Basketball at the 2024 Summer Olympics – Men's tournament

Tournament details
- Host country: France
- Dates: 27 July – 10 August 2024
- Teams: 12 (from 5 confederations)
- Venue(s): Stade Pierre-Mauroy Accor Arena (in 2 host cities)

Final positions
- Champions: United States (17th title)
- Runners-up: France
- Third place: Serbia
- Fourth place: Germany

Tournament statistics
- Games played: 26
- Attendance: 564,474 (21,711 per game)
- MVP: LeBron James
- Top scorer: Giannis Antetokounmpo (25.8 ppg)

= Basketball at the 2024 Summer Olympics – Men's tournament =

The men's 5x5 basketball tournament at the 2024 Summer Olympics was the 21st edition of the event for men at the Summer Olympic Games. It was held from 27 July to 10 August 2024. Preliminary games occurred at Stade Pierre-Mauroy in Villeneuve d'Ascq, with the final phase staged at the Accor Arena (referred to as the Bercy Arena due to IOC rules disallowing Olympic host venues to be named after non-IOC sponsors) in Paris.The United States went unbeaten to win a seventeenth overall and fifth consecutive gold medal, after defeating France 98–87 in a rematch of the previous final. Serbia won the bronze with a 93–83 victory over World Champions Germany, winning its third Olympic medal and first bronze (after two silvers) in men's basketball since the breakup of Yugoslavia.

==Format==
The twelve teams were split into three groups of four teams, and a single round-robin was held within each group. The first- and second-placed teams of each group advanced to the quarterfinals, as well as the two best third-placed teams. After the preliminary round, the teams were grouped according to their results, and a draw paired teams between the groups for the quarterfinals. For the draw, the teams were seeded in four pots, with the top two-ranked teams (Pot D), 3rd–4th ranked teams (Pot E), 5–6th ranked teams (Pot F) and 7–8th ranked teams (Pot G). Teams from Pot D faced a team from Pot G and teams from Pot E a team from Pot F. Teams from the same group could not face each other again. If both teams from Pot D qualified for the semifinals, they could not play against each other.

==Schedule==
The schedule of the tournament was as follows.

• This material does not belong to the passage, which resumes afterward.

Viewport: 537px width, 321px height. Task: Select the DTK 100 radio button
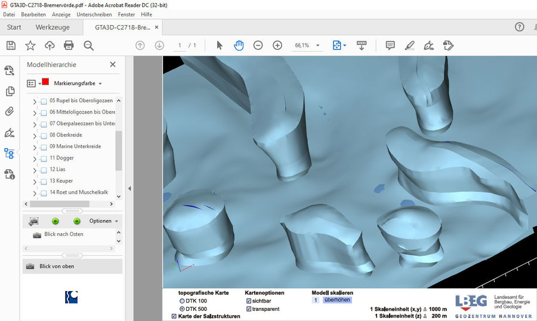[183, 301]
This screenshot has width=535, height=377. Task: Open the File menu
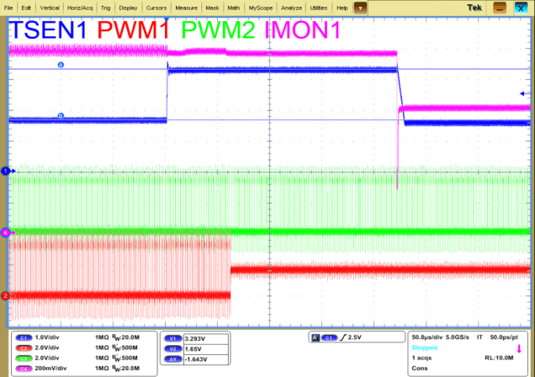click(9, 7)
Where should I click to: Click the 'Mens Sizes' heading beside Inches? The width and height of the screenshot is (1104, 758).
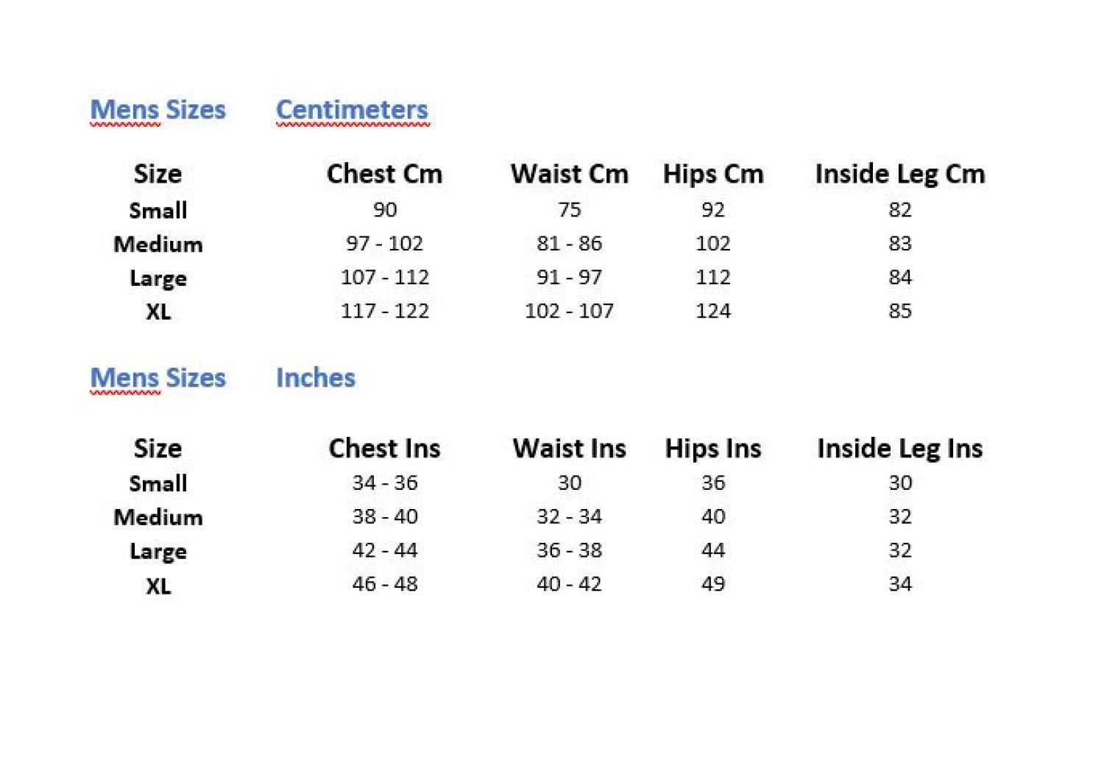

| Sat 27 | Sun 28 | Mon 29 | Tue 30 | Wed 31 | Thu 1 | Fri 2 | Sat 3 | Sun 4 | Mon 5 | Tue 6 | Wed 7 | Thu 8 | Fri 9 | Sat 10 |  |
|---|---|---|---|---|---|---|---|---|---|---|---|---|---|---|---|
| G | G |  | G | G |  | G | G |  |  | ¼ |  | ½ |  | B | F |

Legend
| G | Group stage | ¼ | Quarter-finals | ½ | Semi-finals | B | Bronze medal match | F | Gold medal match |

==Qualified teams==

| Qualification method |  | Date | Venue | Berths | Qualified team |
| Host nation |  | —N/a | —N/a | 1 | France |
| 2023 FIBA Basketball World Cup | Africa | 25 August – 10 September 2023 | Philippines Indonesia Japan | 1 | South Sudan |
| Americas | 2 | Canada |
United States
| Asia | 1 | Japan |
| Europe | 2 | Germany |
Serbia
| Oceania | 1 | Australia |
| 2024 FIBA Men's Olympic Qualifying Tournaments |  | 2–7 July 2024 | Valencia | 1 | Spain |
| Riga | 1 | Brazil |
| Piraeus | 1 | Greece |
| San Juan | 1 | Puerto Rico |
| Total |  |  |  | 12 |  |

==Squads==

Each roster consisted of 12 players.

==Draw==
The draw was held on 19 March 2024.

The 12 teams were divided into four pots of three teams based on their FIBA World Ranking. The three groups were formed by drawing one team from each pot. Two teams from the same continent could not be placed into the same group, with the exception of European teams, where each group had to contain a minimum of two and a maximum of three European teams.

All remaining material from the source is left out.